### TASK GOAL
Copy the listing word for word, starting at the line that holds "At what coordinates" and continuing through the end of the listing, both ends included. Leave the pictures out.

### SOURCE DATA
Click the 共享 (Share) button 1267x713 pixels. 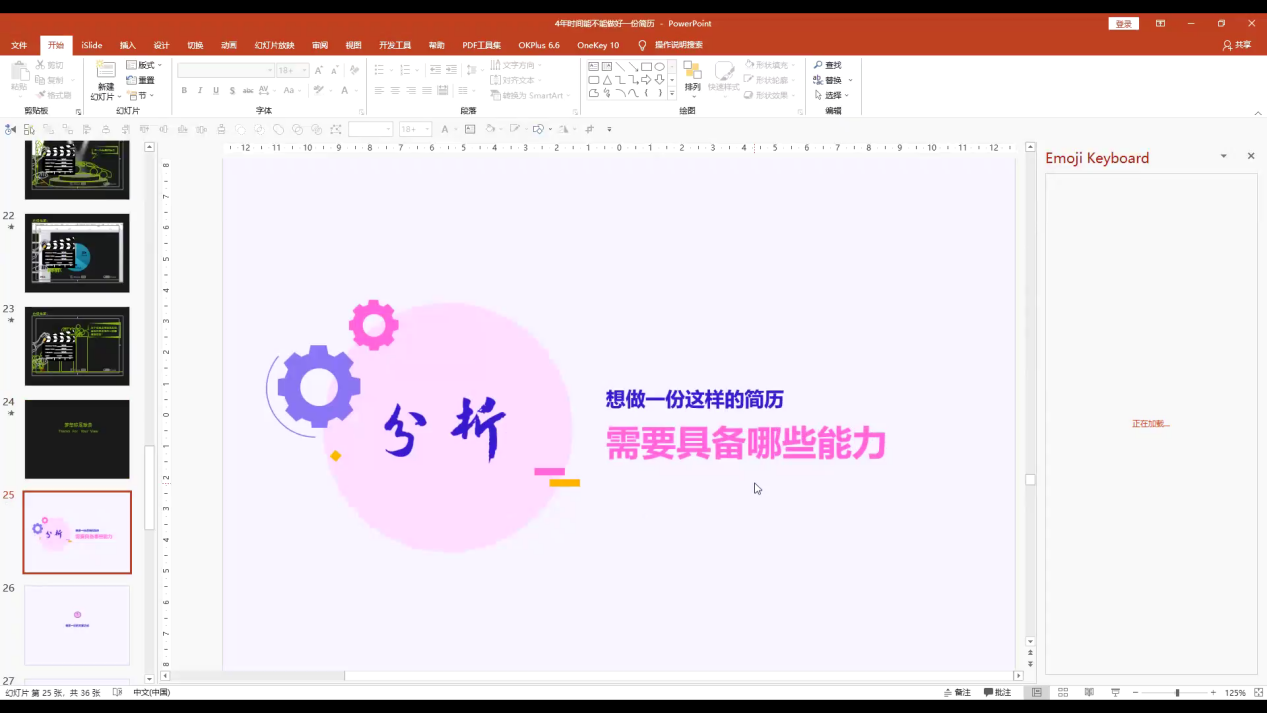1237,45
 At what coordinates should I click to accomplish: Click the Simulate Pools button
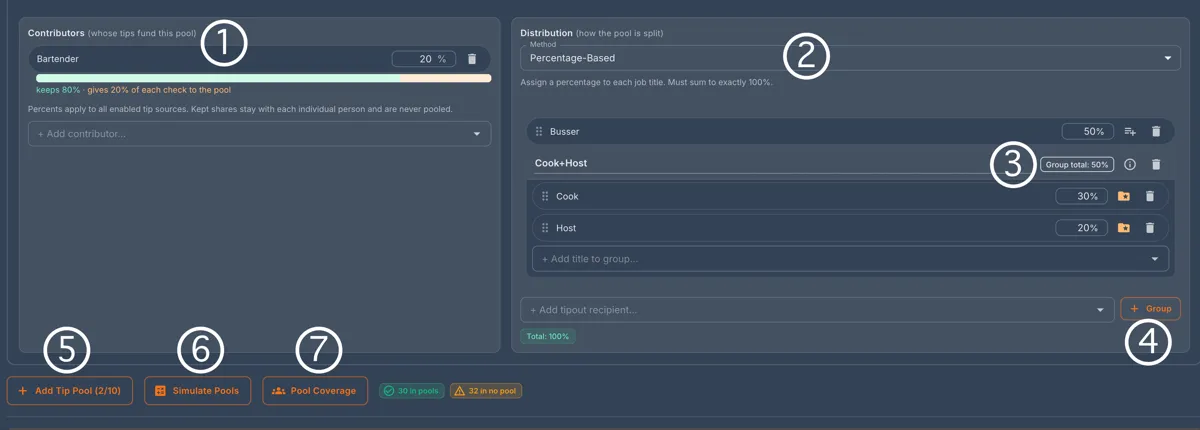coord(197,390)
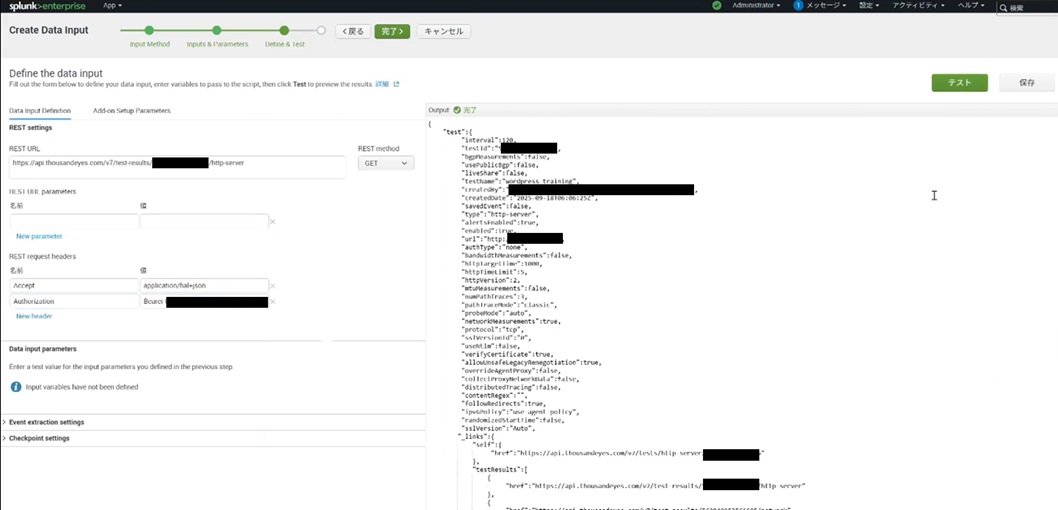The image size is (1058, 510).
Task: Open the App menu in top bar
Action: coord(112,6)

### SOLVED EXERCISE
 At what coordinates should I click to accomplish: Click the Simulate Pools button
coord(197,390)
The image size is (1058, 510).
Task: Open the App menu in top bar
Action: coord(112,6)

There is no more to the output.